Deploy a Text-to-Speech Model

This example demonstrates how to build a comprehensive text-to-speech service using Kokoro, showcasing CPU-efficient deployment, multi-language support, multiple endpoints with shared logic, and advanced audio processing techniques.

Source Code: Find the complete implementation at fal-ai-community/fal_demos

Key Features

Multi-Language Support: American English, British English, Japanese with native voices
CPU-Efficient Deployment: Lightweight 82M parameter model runs efficiently on CPU
Multiple Endpoints: Language-specific endpoints with shared generation logic
Voice Variety: Multiple voice options for each supported language
Audio Streaming: Generator-based audio processing for memory efficiency
Character-Based Billing: Usage-based pricing tied to text length
Advanced Validation: Custom error handling with user-friendly messages
Audio File Management: Temporary file handling and CDN integration

When to Use CPU Deployment

CPU deployment is ideal when:

Models are lightweight (< 100M parameters)
Inference is fast enough on CPU
Cost optimization is important
GPU resources are not required
Multiple concurrent requests can share CPU resources efficiently

Project Setup

from typing import Literal

import fal
from fal.exceptions import FieldException
from fal.toolkit import File
from fastapi import Response
from pydantic import BaseModel, Field

Language-Specific Input Models

Define input models for each supported language with appropriate voice options:

class AmEnglishRequest(BaseModel):
    prompt: str = Field(
        default="",
        examples=[
            "The future belongs to those who believe in the beauty of their dreams. So, dream big, work hard, and make it happen!"
        ],
        ui={"important": True},
    )

● Goal of the exercise
Reproduce the text-to-speech deployment guide above in full, without altering any wording, code, or line breaks.

● Dataset extract
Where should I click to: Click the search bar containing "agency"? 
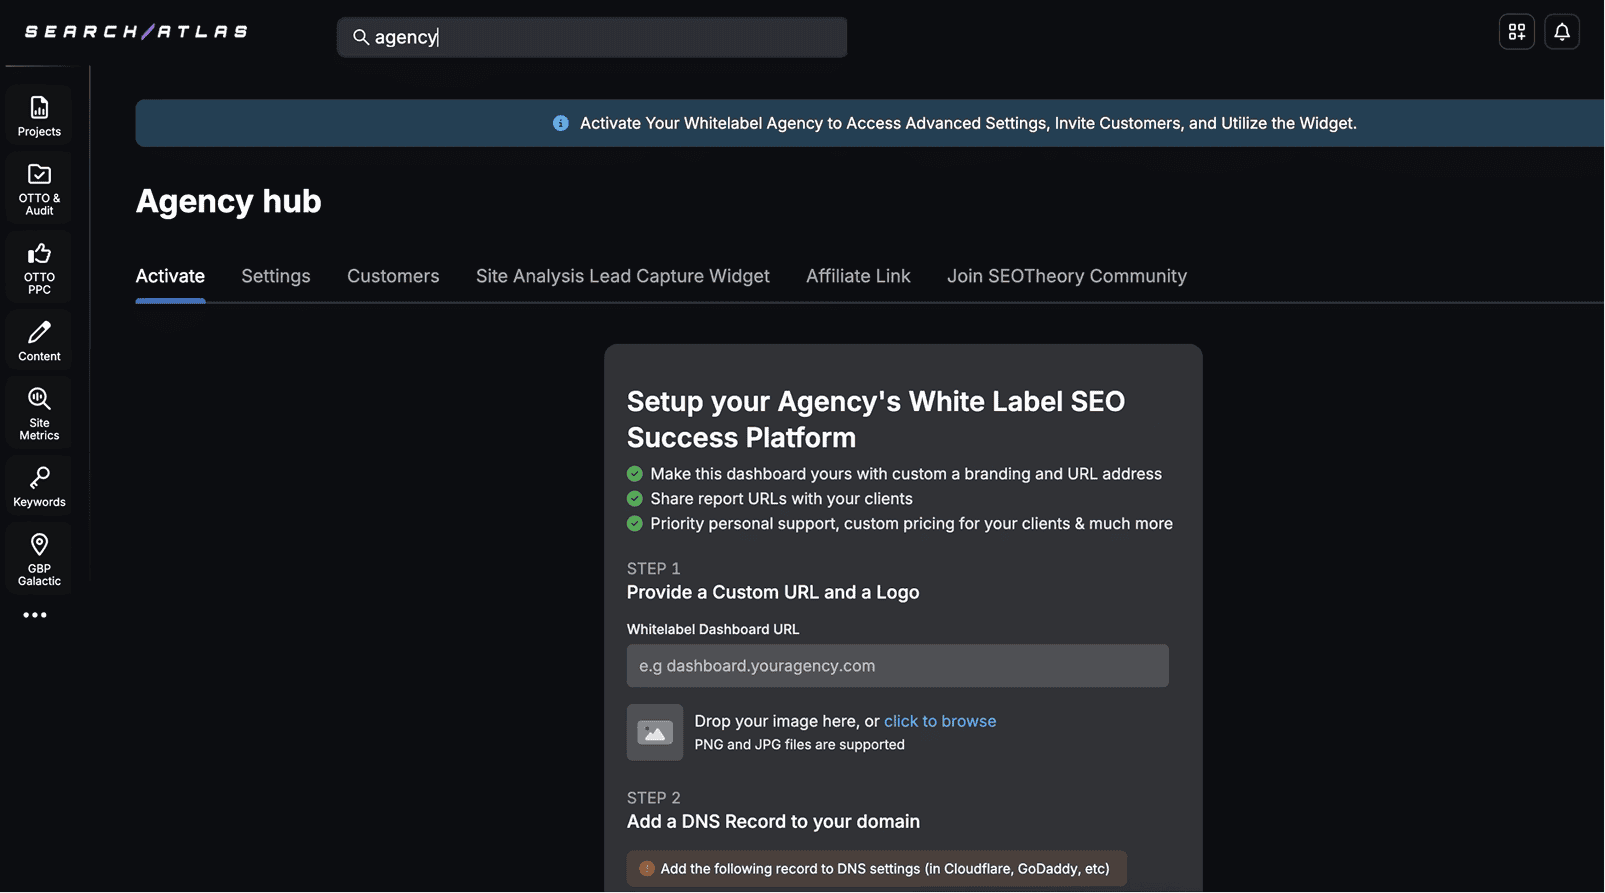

● Complete response
Deploy a Text-to-Speech Model

This example demonstrates how to build a comprehensive text-to-speech service using Kokoro, showcasing CPU-efficient deployment, multi-language support, multiple endpoints with shared logic, and advanced audio processing techniques.

Source Code: Find the complete implementation at fal-ai-community/fal_demos

Key Features

Multi-Language Support: American English, British English, Japanese with native voices
CPU-Efficient Deployment: Lightweight 82M parameter model runs efficiently on CPU
Multiple Endpoints: Language-specific endpoints with shared generation logic
Voice Variety: Multiple voice options for each supported language
Audio Streaming: Generator-based audio processing for memory efficiency
Character-Based Billing: Usage-based pricing tied to text length
Advanced Validation: Custom error handling with user-friendly messages
Audio File Management: Temporary file handling and CDN integration

When to Use CPU Deployment

CPU deployment is ideal when:

Models are lightweight (< 100M parameters)
Inference is fast enough on CPU
Cost optimization is important
GPU resources are not required
Multiple concurrent requests can share CPU resources efficiently

Project Setup

from typing import Literal

import fal
from fal.exceptions import FieldException
from fal.toolkit import File
from fastapi import Response
from pydantic import BaseModel, Field

Language-Specific Input Models

Define input models for each supported language with appropriate voice options:

class AmEnglishRequest(BaseModel):
    prompt: str = Field(
        default="",
        examples=[
            "The future belongs to those who believe in the beauty of their dreams. So, dream big, work hard, and make it happen!"
        ],
        ui={"important": True},
    )